2018 Workshop: High Latitude Winds and Plasma Drifts
A number of recent NASA sounding rocket campaigns have sought to understand the interactions of the motions of neutral gases (i.e., winds) with those of the ionized gas using a variety of space based in situ measurements, vapor trail techniques, and ground-based observations including Fabry-Perot interferometers and radars. In some cases, all of these techniques have been used simultaneously. Some particularly innovative missions have involved the successful deployment of multiple vapor trails distributed in three dimensions on numerous “sub payloads” deployed simultaneously.
These recent measurements provide a new window on the highly dynamic neutral gas and its variations with altitude, often exhibiting large shears and significant flow amplitudes that change markedly with altitude. The data present a fresh perspective on our present understanding of not only the wind variations themselves, but more importantly, what drives these motions and, in particular, how does the ambient environment regulate the evolution and response of the neutral gas motions.
As an example, the Auroral Jets mission included two simultaneous rocket flights with different apogees (190 km and 331 km) over an initially stable auroral arc. By combining ground-based FPI array data, incoherent scatter radar, TMA releases, and in situ measurements, this straightforward experimental geometry provides new insights into neutral wind structures generated by auroral forcing. Results from other rocket campaigns to be reported at this workshop include data gathered from multiple sub-payloads which released either neutral or ionized vapor trails to provide, for the first time, a three dimensional picture of the complex, coupled dynamic gas flows.
Whereas these recent rocket measurements helped to motivate this session, the main focus of the workshop is to incorporate ALL observational and modeling studies that address the highly dynamic and structured nature of ion-neutral coupling at high latitudes. In this regard, the ensemble of theory and data enable definitive tests of a variety of physics-based models and advance our understanding of how the thermosphere responds to auroral ionospheric electrodynamics as well as from forcing from below.
This workshop welcomes discussions of ground-based and rocket-related data as well as other research efforts that seek to explore neutral dynamics in the context of our present understanding of high latitude upper atmosphere/ionosphere physics and models.

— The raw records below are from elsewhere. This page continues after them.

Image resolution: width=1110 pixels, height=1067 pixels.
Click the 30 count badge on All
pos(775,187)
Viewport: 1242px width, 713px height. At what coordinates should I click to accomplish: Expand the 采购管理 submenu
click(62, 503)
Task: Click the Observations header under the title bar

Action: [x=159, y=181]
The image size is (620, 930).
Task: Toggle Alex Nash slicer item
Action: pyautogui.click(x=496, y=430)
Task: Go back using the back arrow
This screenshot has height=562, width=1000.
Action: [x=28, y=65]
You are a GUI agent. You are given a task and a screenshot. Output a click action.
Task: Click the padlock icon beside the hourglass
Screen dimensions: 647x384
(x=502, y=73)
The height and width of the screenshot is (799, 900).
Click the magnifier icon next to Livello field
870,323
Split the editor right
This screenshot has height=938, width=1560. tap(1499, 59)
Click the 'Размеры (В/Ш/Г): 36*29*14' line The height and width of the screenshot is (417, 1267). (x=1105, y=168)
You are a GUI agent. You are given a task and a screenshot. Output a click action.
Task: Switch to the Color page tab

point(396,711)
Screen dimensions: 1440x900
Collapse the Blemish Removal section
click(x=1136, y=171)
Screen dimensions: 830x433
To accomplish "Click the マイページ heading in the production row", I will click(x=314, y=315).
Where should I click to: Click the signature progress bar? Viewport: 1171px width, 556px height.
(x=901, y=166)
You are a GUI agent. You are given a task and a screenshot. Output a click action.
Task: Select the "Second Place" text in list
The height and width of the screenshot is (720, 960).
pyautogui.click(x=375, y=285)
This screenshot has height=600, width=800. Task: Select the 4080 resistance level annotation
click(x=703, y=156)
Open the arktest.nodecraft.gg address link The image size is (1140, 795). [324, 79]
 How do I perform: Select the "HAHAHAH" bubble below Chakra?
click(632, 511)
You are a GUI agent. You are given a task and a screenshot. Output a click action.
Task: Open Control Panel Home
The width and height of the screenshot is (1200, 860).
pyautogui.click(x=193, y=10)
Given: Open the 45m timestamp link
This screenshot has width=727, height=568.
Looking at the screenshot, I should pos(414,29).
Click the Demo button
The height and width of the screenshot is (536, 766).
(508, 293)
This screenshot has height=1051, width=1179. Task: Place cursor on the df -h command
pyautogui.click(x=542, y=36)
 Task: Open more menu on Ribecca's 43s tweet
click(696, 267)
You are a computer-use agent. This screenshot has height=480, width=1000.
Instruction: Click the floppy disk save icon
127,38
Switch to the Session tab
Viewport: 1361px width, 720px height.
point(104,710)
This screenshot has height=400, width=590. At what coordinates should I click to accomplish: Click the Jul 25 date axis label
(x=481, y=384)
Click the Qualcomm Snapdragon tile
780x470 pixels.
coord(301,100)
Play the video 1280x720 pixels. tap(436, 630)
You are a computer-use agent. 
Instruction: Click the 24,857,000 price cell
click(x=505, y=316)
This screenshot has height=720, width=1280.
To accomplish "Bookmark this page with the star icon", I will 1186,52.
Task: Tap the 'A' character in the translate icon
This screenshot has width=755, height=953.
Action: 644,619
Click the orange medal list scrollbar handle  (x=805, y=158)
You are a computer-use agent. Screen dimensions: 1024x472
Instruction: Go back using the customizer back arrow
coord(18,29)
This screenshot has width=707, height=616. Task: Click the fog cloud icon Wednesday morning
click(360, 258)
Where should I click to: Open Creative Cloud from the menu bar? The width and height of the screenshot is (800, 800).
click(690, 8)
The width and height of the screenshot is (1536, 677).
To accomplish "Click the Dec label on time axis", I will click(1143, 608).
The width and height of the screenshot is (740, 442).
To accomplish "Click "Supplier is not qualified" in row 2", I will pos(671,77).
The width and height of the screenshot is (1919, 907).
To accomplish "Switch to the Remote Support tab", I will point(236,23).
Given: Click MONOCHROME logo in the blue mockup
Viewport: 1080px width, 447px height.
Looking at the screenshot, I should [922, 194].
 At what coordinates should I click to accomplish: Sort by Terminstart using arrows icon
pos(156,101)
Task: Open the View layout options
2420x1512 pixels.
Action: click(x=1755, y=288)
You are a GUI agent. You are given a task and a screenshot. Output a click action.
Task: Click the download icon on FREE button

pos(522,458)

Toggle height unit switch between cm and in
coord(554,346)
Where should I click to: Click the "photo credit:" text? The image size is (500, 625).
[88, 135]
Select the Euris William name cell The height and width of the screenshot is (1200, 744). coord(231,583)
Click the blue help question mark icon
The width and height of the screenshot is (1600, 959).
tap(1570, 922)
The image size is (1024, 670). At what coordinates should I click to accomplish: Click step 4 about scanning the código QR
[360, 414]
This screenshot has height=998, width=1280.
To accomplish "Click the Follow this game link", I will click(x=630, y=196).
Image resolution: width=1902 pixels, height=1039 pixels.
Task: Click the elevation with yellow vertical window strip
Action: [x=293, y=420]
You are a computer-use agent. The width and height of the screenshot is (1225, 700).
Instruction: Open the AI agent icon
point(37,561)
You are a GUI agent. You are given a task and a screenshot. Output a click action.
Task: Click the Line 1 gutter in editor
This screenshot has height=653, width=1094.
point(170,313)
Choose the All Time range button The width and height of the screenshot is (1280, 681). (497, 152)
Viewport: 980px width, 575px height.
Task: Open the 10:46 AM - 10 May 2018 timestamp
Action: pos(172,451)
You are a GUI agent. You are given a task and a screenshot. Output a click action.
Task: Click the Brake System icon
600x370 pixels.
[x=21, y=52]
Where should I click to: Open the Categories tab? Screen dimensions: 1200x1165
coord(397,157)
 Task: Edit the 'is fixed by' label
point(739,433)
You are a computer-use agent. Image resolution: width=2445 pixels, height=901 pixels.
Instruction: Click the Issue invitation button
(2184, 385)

The goal of this workshop is to both present observational results and also to discuss data analysis and interpretive strategies to understand the data and to interpret future measurements of continuous ground-based measurements, in particular.
R. Pfaff/Overview of the Auroral Jets Dual Sounding Rocket Mission
J. Clemmons/Observations Gathered on the Auroral Jets Rockets
M. Larsen/High Latitude Upper Atmosphere Winds and Remarks on the Auroral Jets Observations
R. Walterscheid/Theory and Model of Upper Atmospheric Winds Associated with Auroral Arcs
M. Conde/Ground and Rocket Based Studies of Small Scale Thermospheric Dynamics
K. Branning/Resolving height profiles of E-region winds using passive Doppler remote sensing: strengths and weaknesses
J. Elliott/Geophysical inversion inferred neutral winds for the night of March 2, 2017
S. Kaeppler/PFISR observations of upper atmosphere winds
Sounding rocket measurements of neutral and plasma gas dynamics carried out in conjunction with ground-based radar and Fabry-Perot measurements provide a powerful means to advance our knowledge of neutral winds and their variations with altitude using data that can not be obtained in any other way. Furthermore, many on-going CEDAR initiatives gather ground based observations of neutral winds and plasma drifts and develop state-of-the art models to interpret ion-neutral coupling at high latitudes. This workshop not only provides the CEDAR community with an opportunity to view the latest experimental results, but also it encourages a wide interpretation of the results by bringing together the larger ITM/MLT community, particularly those who focus on theory and modeling. In this manner, the workshop provides an opportunity for the experimentalists to expand their collaborations within the wider CEDAR community.
Science challenge:
How do the observational data contribute to and/or alter our understanding of the coupled high latitude ionosphere/upper atmosphere, particularly at lower altitudes below 350km?
i.) Associated questions to be addressed involve the coupling of the neutral winds with the plasma drifts of the lower auroral ionosphere and its coupling to the magnetosphere through currents and electric fields.
ii.) Existing resources include a variety of highly unique observation case studies and existing models. Planned/needed resources include more fully developed and capable models, as well as plans for understanding continuous ground-based measurements in cases where rocket launches are not present.
iii.) Progress metrics: We plan to use the data to test our understanding of the physics and how well the results are characterized by existing models. A metric for progress is the extent to which the models must be altered to characterize the data including how the models might be applied to address more extensive ground-based wind measurements apart from the rocket launches.
The challenge described in (a) is justified by the CEDAR strategic plan strategic thrusts #1, 2, 4, and 6: systems perspective, interfaces and boundaries, observational and instrumentation strategies, and geoscience data and models.